From the entries below, repeat word for word every line from the one containing "At what (x,y)" through the one containing "Looking at the", inclusive. Leave the pictures out.
(Data for the task begins)
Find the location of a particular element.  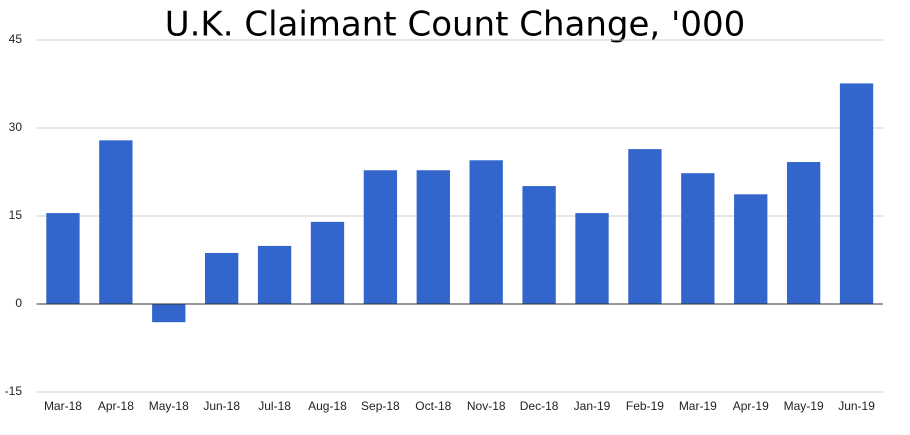

y-tick-label: 30 is located at coordinates (16, 127).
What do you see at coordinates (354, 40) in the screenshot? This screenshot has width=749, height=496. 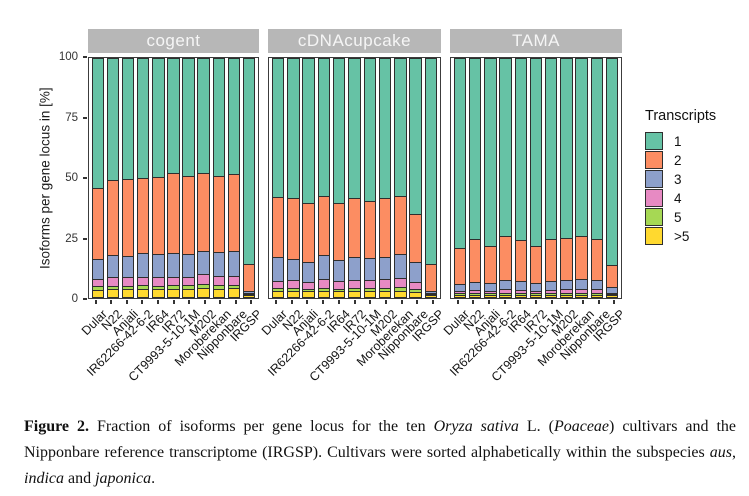 I see `panel-title: cDNAcupcake` at bounding box center [354, 40].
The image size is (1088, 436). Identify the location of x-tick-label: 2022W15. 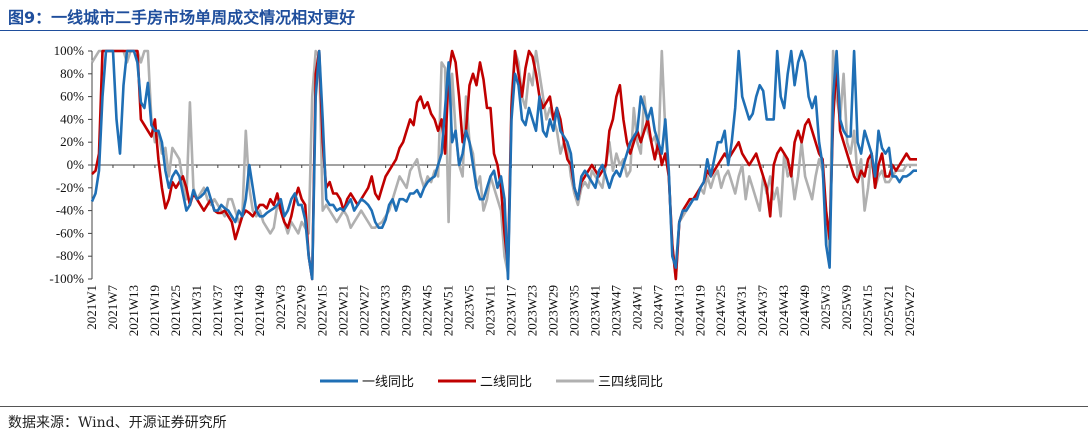
(322, 310).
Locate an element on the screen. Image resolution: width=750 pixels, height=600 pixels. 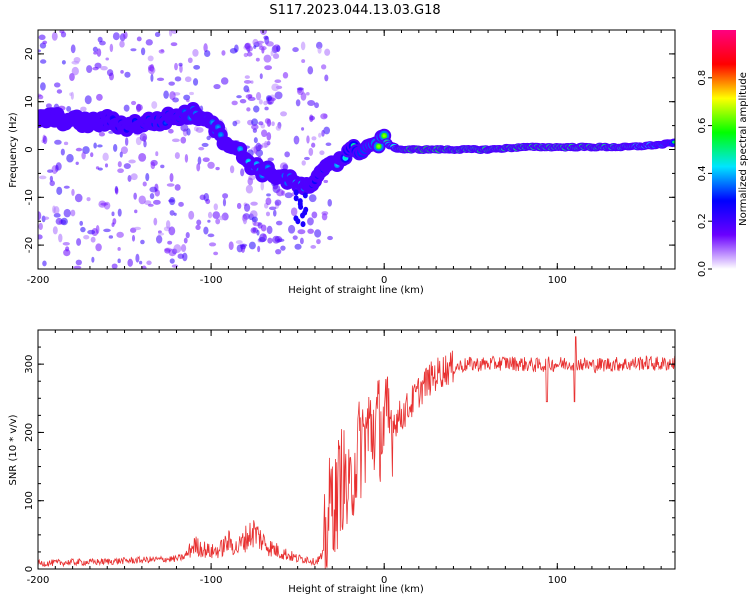
x-tick-label: -100 is located at coordinates (212, 280).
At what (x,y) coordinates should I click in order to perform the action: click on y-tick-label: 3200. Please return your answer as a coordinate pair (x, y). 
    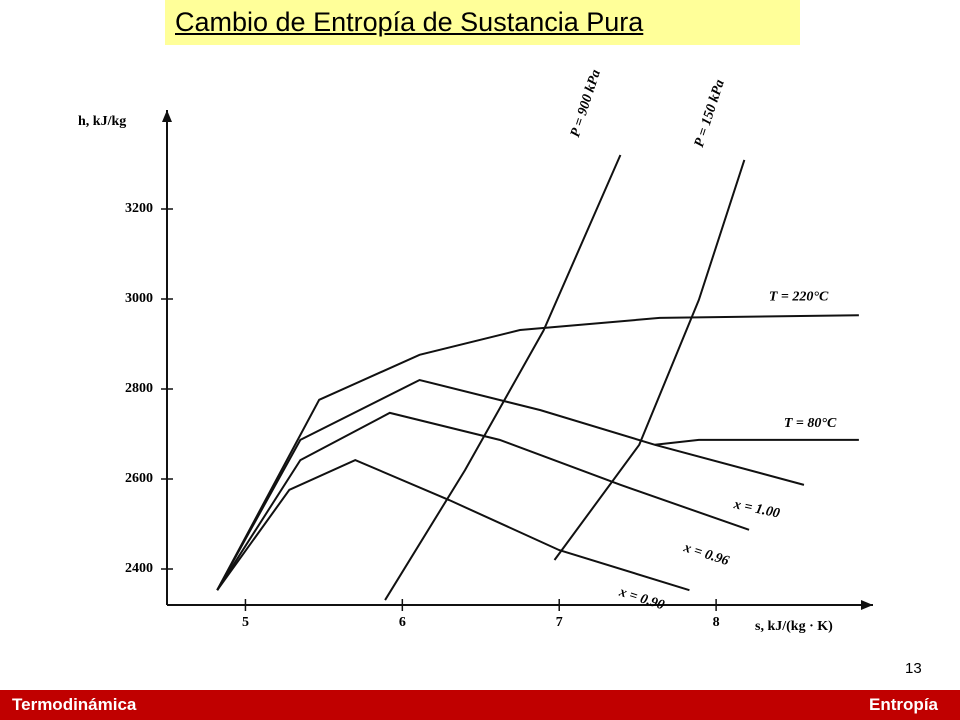
    Looking at the image, I should click on (139, 208).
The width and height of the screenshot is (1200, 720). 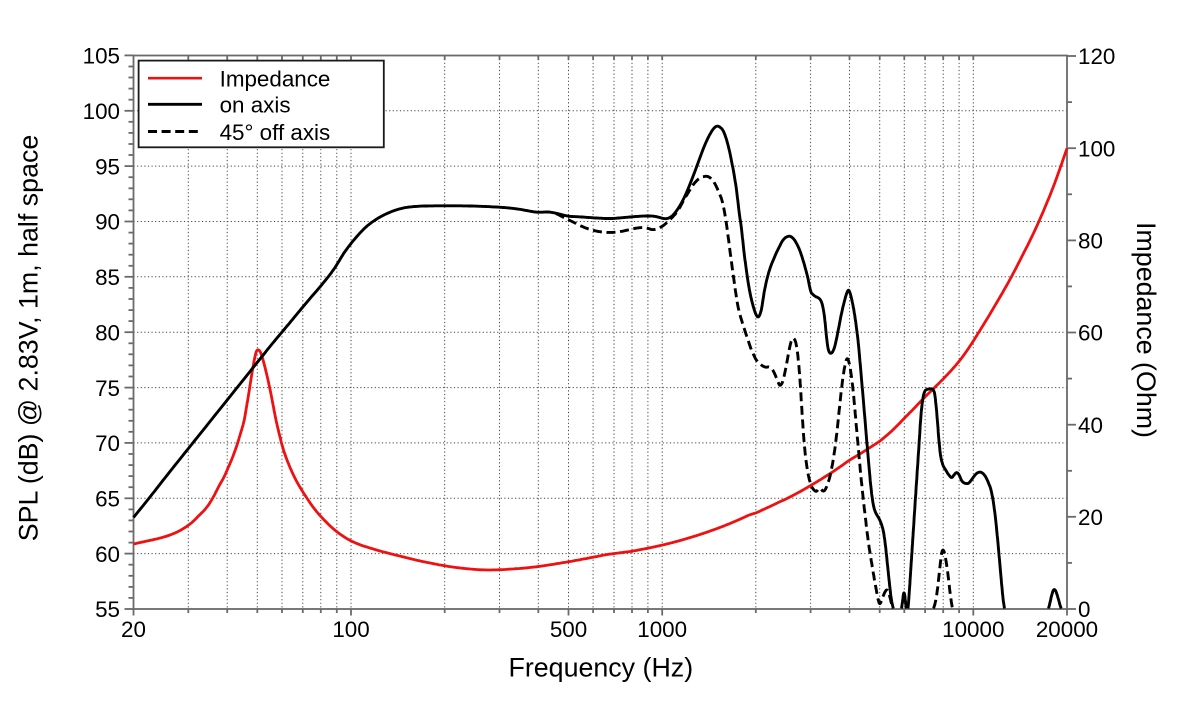 What do you see at coordinates (1090, 426) in the screenshot?
I see `svg-text: 40` at bounding box center [1090, 426].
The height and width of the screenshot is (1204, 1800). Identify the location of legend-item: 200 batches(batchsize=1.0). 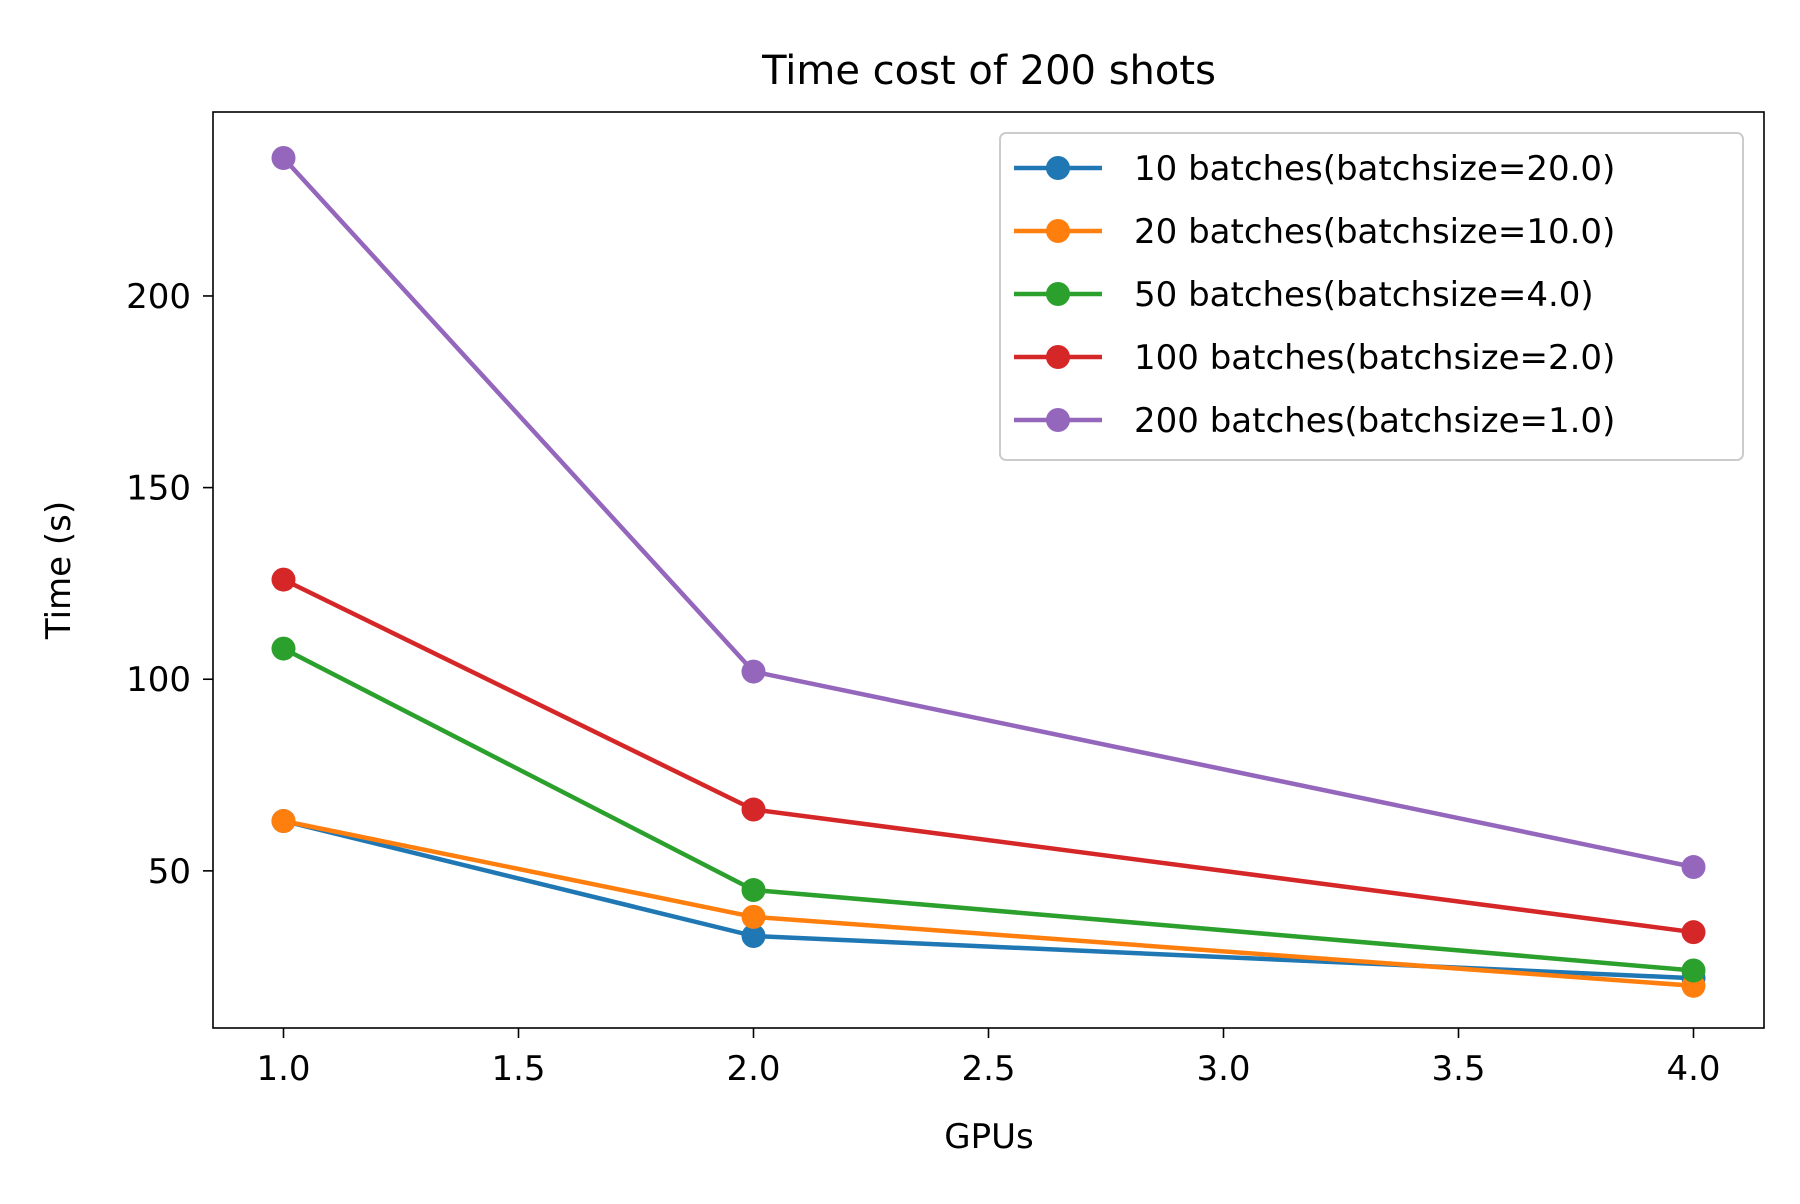
(1314, 421).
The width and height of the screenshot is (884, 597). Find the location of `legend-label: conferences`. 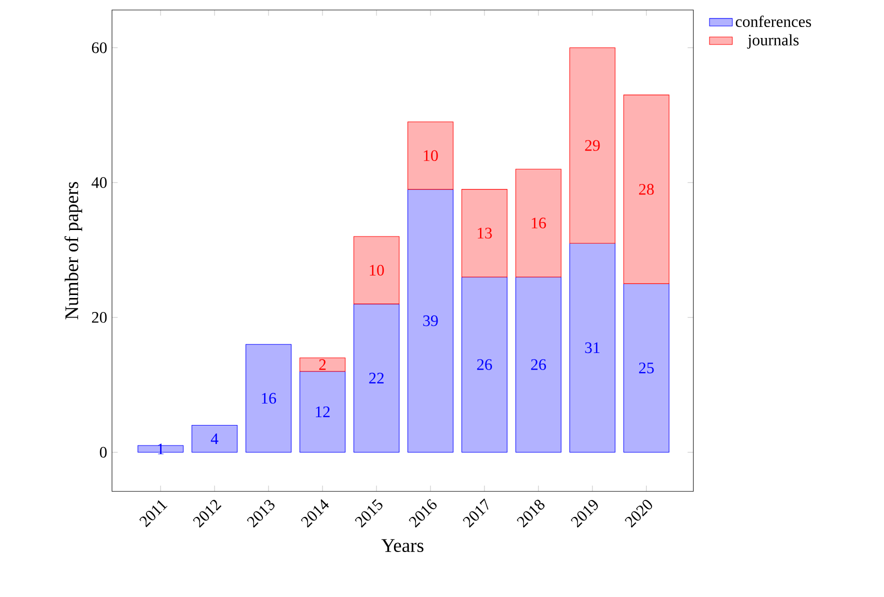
(Data for the task ends)
#### Reply to the exercise:
At what (x,y) coordinates should I click in order to perform the action: click on y-tick-label: 3200. Please return your answer as a coordinate pair (x, y). 
    Looking at the image, I should click on (139, 208).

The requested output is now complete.